We are going to run both speed profile scripts using the same virtual environment and the following slurm submission script (save it to speed_profile.slurm):

speed_profile.slurm
#!/bin/bash

#SBATCH -J speed-profile
#SBATCH -o speed-profile-%j.out
#SBATCH --time=5:00:00
#SBATCH --mem=200G
#SBATCH --cpus-per-task=12
#SBATCH --mail-type=ALL
#SBATCH --mail-user=YOUR_EMAIL@stanford.edu

source venv/bin/activate

# Run speed profiling
python pandas_speed_profile.py
python dask_speed_profile.py

To submit, run:

Terminal Input
sbatch speed_profile.slurm

Then monitor your job with:

Terminal Input
squeue -u $USER  
Replace $USER with your actual username on the Yen servers.

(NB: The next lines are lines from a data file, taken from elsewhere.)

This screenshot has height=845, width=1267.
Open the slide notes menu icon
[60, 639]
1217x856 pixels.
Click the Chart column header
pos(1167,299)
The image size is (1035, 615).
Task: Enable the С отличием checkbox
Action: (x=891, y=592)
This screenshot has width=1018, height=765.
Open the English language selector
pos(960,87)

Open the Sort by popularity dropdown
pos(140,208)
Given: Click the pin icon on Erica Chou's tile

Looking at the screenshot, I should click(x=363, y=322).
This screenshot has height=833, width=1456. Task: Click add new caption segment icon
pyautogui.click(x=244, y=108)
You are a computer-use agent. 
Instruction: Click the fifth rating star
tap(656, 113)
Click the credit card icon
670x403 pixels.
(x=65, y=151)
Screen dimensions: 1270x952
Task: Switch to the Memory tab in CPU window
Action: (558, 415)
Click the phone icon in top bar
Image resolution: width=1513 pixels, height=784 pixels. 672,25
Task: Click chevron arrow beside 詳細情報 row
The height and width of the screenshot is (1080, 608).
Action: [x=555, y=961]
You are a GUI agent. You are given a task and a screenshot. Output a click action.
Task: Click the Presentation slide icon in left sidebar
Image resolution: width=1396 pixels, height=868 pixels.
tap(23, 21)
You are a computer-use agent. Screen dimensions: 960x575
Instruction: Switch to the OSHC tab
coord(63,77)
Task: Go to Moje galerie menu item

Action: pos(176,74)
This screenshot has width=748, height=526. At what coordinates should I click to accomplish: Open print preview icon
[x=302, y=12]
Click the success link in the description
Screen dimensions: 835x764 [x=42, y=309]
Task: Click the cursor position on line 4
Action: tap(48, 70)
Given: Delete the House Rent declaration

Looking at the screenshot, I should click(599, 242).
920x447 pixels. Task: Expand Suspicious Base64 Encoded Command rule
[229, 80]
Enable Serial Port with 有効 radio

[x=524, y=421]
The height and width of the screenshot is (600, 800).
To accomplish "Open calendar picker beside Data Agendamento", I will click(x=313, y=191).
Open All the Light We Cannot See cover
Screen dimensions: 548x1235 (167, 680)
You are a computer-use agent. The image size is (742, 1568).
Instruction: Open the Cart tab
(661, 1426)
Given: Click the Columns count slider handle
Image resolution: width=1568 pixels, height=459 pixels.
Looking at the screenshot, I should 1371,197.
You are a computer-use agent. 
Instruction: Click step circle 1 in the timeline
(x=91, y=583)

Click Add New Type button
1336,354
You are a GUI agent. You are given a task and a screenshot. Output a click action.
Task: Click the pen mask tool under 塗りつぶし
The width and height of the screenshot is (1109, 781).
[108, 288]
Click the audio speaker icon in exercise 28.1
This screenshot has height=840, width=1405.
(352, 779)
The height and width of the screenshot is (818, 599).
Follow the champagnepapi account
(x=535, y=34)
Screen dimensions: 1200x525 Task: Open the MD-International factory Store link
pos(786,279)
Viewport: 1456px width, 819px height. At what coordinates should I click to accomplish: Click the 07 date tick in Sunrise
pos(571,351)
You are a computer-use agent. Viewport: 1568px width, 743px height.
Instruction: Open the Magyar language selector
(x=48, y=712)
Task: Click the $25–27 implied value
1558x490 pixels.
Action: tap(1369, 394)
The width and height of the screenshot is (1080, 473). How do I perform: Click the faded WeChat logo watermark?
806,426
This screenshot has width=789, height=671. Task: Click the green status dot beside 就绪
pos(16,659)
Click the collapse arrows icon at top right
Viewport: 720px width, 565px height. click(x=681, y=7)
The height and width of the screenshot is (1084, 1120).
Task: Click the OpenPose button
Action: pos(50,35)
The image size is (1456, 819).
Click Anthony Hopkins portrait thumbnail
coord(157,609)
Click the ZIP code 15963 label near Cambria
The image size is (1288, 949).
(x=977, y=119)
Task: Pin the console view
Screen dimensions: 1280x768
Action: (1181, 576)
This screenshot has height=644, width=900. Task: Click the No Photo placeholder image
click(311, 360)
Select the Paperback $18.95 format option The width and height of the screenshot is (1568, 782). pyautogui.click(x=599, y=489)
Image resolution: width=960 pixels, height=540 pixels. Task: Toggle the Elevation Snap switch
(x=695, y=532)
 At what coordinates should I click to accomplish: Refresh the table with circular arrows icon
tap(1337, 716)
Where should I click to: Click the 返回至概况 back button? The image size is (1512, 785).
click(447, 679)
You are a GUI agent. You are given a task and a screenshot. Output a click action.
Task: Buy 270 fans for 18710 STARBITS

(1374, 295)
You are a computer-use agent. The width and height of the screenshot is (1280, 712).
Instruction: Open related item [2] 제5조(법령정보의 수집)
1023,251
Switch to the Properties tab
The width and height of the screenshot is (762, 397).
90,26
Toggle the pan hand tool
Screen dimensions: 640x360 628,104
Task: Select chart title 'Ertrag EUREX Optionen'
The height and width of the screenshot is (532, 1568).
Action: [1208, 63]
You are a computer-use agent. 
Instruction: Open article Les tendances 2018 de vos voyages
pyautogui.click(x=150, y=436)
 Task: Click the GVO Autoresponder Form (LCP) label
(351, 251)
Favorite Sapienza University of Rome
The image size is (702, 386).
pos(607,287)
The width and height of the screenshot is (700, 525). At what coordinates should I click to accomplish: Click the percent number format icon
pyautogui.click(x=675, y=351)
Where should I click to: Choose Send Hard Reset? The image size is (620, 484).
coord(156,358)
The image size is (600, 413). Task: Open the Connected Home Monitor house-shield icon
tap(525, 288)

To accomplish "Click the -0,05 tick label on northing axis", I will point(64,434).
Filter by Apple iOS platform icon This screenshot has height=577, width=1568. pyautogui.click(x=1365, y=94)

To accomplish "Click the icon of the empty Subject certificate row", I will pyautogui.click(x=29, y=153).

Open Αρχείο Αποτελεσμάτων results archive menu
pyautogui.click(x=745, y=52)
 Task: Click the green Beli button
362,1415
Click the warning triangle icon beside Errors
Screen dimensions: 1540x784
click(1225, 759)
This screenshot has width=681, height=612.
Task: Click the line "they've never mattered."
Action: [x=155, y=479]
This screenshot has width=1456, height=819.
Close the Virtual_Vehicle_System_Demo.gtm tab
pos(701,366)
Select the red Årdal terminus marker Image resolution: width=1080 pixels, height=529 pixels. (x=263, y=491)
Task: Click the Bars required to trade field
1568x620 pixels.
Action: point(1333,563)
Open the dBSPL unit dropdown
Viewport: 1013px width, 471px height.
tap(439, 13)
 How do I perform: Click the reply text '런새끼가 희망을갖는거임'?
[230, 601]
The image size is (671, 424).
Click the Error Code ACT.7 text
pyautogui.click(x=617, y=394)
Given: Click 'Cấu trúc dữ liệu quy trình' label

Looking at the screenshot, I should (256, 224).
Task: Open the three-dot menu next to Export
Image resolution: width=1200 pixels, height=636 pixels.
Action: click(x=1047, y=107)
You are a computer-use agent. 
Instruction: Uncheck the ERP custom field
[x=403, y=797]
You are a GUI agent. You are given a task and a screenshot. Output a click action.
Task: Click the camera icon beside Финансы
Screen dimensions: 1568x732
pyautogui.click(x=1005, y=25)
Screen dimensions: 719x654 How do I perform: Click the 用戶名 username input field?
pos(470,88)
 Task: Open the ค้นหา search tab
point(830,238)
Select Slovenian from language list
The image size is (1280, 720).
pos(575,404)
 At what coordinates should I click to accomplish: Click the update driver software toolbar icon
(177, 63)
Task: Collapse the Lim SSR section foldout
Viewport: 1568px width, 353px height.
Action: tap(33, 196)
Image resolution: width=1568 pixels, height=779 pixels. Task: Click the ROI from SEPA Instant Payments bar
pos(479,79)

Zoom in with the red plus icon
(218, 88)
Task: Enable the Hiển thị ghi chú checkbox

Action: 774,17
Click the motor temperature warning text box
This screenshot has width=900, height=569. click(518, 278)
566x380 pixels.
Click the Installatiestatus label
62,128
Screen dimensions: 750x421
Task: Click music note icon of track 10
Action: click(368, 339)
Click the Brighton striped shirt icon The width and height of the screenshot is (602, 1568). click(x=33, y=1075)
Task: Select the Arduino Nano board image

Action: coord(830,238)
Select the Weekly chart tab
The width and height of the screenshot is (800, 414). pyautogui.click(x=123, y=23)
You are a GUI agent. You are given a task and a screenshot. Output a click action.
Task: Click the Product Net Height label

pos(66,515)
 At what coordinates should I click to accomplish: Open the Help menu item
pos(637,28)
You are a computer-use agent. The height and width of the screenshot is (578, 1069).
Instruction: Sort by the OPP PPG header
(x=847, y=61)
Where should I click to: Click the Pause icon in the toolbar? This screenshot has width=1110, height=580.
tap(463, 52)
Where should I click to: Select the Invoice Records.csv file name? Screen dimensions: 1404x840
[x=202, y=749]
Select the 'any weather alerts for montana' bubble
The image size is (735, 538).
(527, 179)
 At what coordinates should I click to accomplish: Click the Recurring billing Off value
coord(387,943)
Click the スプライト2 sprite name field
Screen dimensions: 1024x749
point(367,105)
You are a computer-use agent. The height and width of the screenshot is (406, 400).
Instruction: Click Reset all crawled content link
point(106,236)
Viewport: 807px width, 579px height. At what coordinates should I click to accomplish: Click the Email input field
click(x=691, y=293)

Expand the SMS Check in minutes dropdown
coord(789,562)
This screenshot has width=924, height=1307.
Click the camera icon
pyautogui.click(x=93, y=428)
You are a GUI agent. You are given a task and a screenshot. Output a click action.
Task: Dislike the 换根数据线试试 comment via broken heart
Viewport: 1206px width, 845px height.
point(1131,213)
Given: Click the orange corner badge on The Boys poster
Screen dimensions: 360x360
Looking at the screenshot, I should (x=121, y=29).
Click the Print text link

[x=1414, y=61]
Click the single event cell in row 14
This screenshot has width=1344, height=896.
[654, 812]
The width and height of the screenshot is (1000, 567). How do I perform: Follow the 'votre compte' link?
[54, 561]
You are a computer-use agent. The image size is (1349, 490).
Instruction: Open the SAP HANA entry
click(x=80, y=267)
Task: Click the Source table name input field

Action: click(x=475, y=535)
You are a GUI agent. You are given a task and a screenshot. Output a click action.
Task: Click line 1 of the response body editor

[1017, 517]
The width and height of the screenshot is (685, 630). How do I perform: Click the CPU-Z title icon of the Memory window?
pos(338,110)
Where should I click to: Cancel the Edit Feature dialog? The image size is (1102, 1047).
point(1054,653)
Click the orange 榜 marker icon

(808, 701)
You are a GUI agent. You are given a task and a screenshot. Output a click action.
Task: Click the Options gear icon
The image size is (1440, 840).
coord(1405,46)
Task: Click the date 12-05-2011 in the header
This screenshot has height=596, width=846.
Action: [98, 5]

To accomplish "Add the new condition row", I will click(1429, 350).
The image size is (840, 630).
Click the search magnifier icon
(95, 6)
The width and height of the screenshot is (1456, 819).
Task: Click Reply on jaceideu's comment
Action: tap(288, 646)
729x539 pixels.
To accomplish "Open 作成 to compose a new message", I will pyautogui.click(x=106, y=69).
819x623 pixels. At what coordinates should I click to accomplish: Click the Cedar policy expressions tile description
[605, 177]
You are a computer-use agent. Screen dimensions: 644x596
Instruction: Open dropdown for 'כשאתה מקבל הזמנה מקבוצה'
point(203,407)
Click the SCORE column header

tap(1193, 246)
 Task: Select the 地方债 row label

You should see your job running:

Terminal Output
JOBID PARTITION     NAME     USER ST       TIME  NODES NODELIST(REASON)
24591    normal speed-pr     user  R    1:19:16      1 yen11

Once the job finishes, display the out file to see the results of profiling. The name of the out file will have the JOBID that you saw in the output from the squeue command.

Terminal Input
cat speed-profile-<JOBID>.out

You should see something like:

Contents of speed-profile-JOBID.out
loading log data in pandas...
log data loading took: 222.10 seconds
loading finance data in pandas...
finance data loading took: 0.38 seconds
merge data sets in pandas...
merging datasets took: 186.82 seconds
writing data sets in pandas...
writing merged dataset took: 4231.74 seconds
loading log data in dask...
log data loading took: 0.09 seconds
loading finance data in dask...
finance data loading took: 0.05 seconds
merge data sets in dask...
merging datasets took: 0.07 seconds
writing data sets in dask...
writing merged dataset took: 4057.86 seconds

Finally, we can summarize both output files in a table below which shows the efficiency of dask over pandas in both speed and memory utilization:

pandas Memory it took Time it took
Loading log data 22 GB 222 sec
Loading finance data 10 MB 0.28 sec
Merging data 63 GB 187 sec
Writing merged data to disk 0 MB 4231 sec

In comparision:

dask Memory it took Time it took
Loading log data 6 MB 0.09 sec
Loading finance data -1 MB 0.05 sec
Merginge data 2 MB 0.07 sec
Writing merged data to disk 5.5 GB 4058 sec

The impressive performance of dask over pandas in both memory efficiency and speed is largely due to its lazy evaluation approach. Unlike pandas, which immediately processes data when an operation is called, dask builds a task graph and delays actual computation until explicitly requested — usually at the last step, such as writing data to disk. This explains why dask uses significantly less memory and time for operations like loading and merging data, only fully utilizing resources during the final write step where computation is triggered. This lazy evaluation strategy allows dask to optimize memory usage and parallelize tasks, leading to more efficient data processing overall.

Note

We made the pandas and dask scripts save the merged dataset as a single CSV file. That is not optimal for dask performance because dask really excels at working on chunks of the dataset in parallel and it would improve the perfomance for dask to save the dataset in multiple chunks. So, for real projects, dask can be optimized even further to save big on memory and speed.

Finally, we would like to acknowledge Sara Malik and Professor Jung Ho Choi that inspired this dask vs. pandas comparison example.